:: Task material

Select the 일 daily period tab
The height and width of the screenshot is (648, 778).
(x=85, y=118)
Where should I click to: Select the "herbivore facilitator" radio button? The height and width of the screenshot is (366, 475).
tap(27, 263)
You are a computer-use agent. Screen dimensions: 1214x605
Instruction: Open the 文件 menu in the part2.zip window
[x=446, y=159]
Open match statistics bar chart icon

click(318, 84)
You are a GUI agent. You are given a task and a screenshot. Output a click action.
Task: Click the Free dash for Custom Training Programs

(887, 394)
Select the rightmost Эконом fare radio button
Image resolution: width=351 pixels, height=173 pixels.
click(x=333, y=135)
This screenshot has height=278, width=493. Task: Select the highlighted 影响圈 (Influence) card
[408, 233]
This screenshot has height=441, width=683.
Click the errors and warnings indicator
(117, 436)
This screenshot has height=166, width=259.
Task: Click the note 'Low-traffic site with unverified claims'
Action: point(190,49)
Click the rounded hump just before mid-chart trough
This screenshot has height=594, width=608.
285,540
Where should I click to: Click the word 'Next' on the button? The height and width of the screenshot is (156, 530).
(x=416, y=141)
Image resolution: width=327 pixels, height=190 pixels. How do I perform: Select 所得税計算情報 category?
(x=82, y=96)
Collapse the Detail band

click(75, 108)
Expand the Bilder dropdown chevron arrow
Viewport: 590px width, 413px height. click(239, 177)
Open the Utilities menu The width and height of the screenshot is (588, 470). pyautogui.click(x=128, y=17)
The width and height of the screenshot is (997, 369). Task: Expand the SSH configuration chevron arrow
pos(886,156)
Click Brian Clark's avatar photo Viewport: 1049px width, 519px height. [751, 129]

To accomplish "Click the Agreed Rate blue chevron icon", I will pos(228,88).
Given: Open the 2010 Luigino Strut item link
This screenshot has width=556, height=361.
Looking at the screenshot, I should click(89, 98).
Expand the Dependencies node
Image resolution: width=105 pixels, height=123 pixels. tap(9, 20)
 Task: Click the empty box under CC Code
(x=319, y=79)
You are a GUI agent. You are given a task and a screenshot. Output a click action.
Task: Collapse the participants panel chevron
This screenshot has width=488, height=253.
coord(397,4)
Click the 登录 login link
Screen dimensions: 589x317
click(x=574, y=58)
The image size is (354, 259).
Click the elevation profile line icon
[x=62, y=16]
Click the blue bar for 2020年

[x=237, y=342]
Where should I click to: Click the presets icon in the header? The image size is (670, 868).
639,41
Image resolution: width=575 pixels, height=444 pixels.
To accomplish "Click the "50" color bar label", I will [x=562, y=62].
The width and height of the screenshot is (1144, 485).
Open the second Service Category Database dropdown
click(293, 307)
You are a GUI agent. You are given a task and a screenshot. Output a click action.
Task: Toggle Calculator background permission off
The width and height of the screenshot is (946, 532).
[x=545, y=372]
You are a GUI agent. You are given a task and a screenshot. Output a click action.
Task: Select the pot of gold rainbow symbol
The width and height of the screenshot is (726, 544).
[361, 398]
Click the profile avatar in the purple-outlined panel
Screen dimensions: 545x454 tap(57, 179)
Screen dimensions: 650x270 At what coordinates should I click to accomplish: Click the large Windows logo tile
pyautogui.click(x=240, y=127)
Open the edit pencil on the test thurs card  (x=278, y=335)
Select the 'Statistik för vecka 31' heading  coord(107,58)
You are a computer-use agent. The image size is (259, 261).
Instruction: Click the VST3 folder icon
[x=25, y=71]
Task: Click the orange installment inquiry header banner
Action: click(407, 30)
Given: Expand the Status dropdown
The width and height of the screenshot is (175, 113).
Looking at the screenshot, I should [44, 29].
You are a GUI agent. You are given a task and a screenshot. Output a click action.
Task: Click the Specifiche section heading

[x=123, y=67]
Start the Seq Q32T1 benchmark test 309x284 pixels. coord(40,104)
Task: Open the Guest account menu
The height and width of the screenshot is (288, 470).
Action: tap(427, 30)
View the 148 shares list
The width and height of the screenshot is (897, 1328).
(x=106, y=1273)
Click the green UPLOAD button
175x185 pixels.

::::

Work request -> Every record should be retyped so that it matches the original exactly.

Task answer ->
Select the 일 daily period tab
The height and width of the screenshot is (648, 778).
(x=85, y=118)
Where should I click to: Select the "herbivore facilitator" radio button? The height and width of the screenshot is (366, 475).
tap(27, 263)
You are a computer-use agent. Screen dimensions: 1214x605
Instruction: Open the 文件 menu in the part2.zip window
[x=446, y=159]
Open match statistics bar chart icon

click(318, 84)
You are a GUI agent. You are given a task and a screenshot. Output a click action.
Task: Click the Free dash for Custom Training Programs

(887, 394)
Select the rightmost Эконом fare radio button
Image resolution: width=351 pixels, height=173 pixels.
click(x=333, y=135)
This screenshot has height=278, width=493. Task: Select the highlighted 影响圈 (Influence) card
[408, 233]
This screenshot has height=441, width=683.
Click the errors and warnings indicator
(117, 436)
This screenshot has height=166, width=259.
Task: Click the note 'Low-traffic site with unverified claims'
Action: point(190,49)
Click the rounded hump just before mid-chart trough
This screenshot has height=594, width=608.
285,540
Where should I click to: Click the word 'Next' on the button? The height and width of the screenshot is (156, 530).
(x=416, y=141)
Image resolution: width=327 pixels, height=190 pixels. How do I perform: Select 所得税計算情報 category?
(x=82, y=96)
Collapse the Detail band

click(75, 108)
Expand the Bilder dropdown chevron arrow
Viewport: 590px width, 413px height. click(239, 177)
Open the Utilities menu The width and height of the screenshot is (588, 470). pyautogui.click(x=128, y=17)
The width and height of the screenshot is (997, 369). Task: Expand the SSH configuration chevron arrow
pos(886,156)
Click Brian Clark's avatar photo Viewport: 1049px width, 519px height. [751, 129]

To accomplish "Click the Agreed Rate blue chevron icon", I will pos(228,88).
Given: Open the 2010 Luigino Strut item link
This screenshot has width=556, height=361.
Looking at the screenshot, I should click(89, 98).
Expand the Dependencies node
Image resolution: width=105 pixels, height=123 pixels. tap(9, 20)
 Task: Click the empty box under CC Code
(x=319, y=79)
You are a GUI agent. You are given a task and a screenshot. Output a click action.
Task: Collapse the participants panel chevron
This screenshot has width=488, height=253.
coord(397,4)
Click the 登录 login link
Screen dimensions: 589x317
click(x=574, y=58)
The image size is (354, 259).
Click the elevation profile line icon
[x=62, y=16]
Click the blue bar for 2020年

[x=237, y=342]
Where should I click to: Click the presets icon in the header? The image size is (670, 868).
639,41
Image resolution: width=575 pixels, height=444 pixels.
To accomplish "Click the "50" color bar label", I will [x=562, y=62].
The width and height of the screenshot is (1144, 485).
Open the second Service Category Database dropdown
click(293, 307)
You are a GUI agent. You are given a task and a screenshot. Output a click action.
Task: Toggle Calculator background permission off
The width and height of the screenshot is (946, 532).
[x=545, y=372]
You are a GUI agent. You are given a task and a screenshot. Output a click action.
Task: Select the pot of gold rainbow symbol
The width and height of the screenshot is (726, 544).
[361, 398]
Click the profile avatar in the purple-outlined panel
Screen dimensions: 545x454 tap(57, 179)
Screen dimensions: 650x270 At what coordinates should I click to accomplish: Click the large Windows logo tile
pyautogui.click(x=240, y=127)
Open the edit pencil on the test thurs card  (x=278, y=335)
Select the 'Statistik för vecka 31' heading  coord(107,58)
You are a computer-use agent. The image size is (259, 261).
Instruction: Click the VST3 folder icon
[x=25, y=71]
Task: Click the orange installment inquiry header banner
Action: click(407, 30)
Given: Expand the Status dropdown
The width and height of the screenshot is (175, 113).
Looking at the screenshot, I should [44, 29].
You are a GUI agent. You are given a task and a screenshot. Output a click action.
Task: Click the Specifiche section heading

[x=123, y=67]
Start the Seq Q32T1 benchmark test 309x284 pixels. coord(40,104)
Task: Open the Guest account menu
The height and width of the screenshot is (288, 470).
Action: tap(427, 30)
View the 148 shares list
The width and height of the screenshot is (897, 1328).
(x=106, y=1273)
Click the green UPLOAD button
175x185 pixels.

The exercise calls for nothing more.